Update Konnectivity Agents performance and autoscaler details

genlin · web-flow · commit 5dfbac490657 · 2025-04-08T15:34:25.000+08:00
diff --git a/support/azure/azure-kubernetes/connectivity/tunnel-connectivity-issues.md b/support/azure/azure-kubernetes/connectivity/tunnel-connectivity-issues.md
@@ -251,20 +251,22 @@ If everything is OK within the application, you'll have to adjust the allocated
 
 You can set up a new cluster to use a Managed Network Address Translation (NAT) Gateway for outbound connections. For more information, see [Create an AKS cluster with a Managed NAT Gateway](/azure/aks/nat-gateway#create-an-aks-cluster-with-a-managed-nat-gateway).
 
-## Cause 6: Konnectivity Agents performance challenges with Cluster Growth
+## Cause 6: Konnectivity Agents performance issues with Cluster growth
+
+As the cluster grows, the performance of Konnectivity Agents may degrade due to increased network traffic, higher numbers of requests, or resource constraints.
 
 > [!NOTE]
 > This cause applies to only the `Konnectivity-agent` pods.
 
-### Solution 6: Cluster Proportional Autoscaler (CPA) for Konnectivity Agent
+### Solution 6: Cluster Proportional Autoscaler for Konnectivity Agent
 
-To address scalability challenges in large clusters, we have implemented the Cluster Proportional Autoscaler (CPA) for our Konnectivity Agents. This approach aligns with industry standards and best practices, ensuring optimal resource usage and enhanced performance.

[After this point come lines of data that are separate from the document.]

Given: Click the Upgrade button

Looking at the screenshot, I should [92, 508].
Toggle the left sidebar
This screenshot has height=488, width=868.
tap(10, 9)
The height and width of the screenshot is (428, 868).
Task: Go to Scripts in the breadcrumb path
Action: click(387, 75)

+ To address scalability challenges in large clusters, we have implemented the Cluster Proportional Autoscaler for our Konnectivity Agents. This approach aligns with industry standards and best practices. It ensures optimal resource usage and enhanced performance.
 
 **Why was this change made?**
-Previously, the Konnectivity agent had a fixed replica count, which could create a bottleneck as the cluster grew. With the implementation of the Cluster Proportional Autoscaler (CPA), the replica count now dynamically adjusts based on node-scaling rules, ensuring optimal performance and resource usage.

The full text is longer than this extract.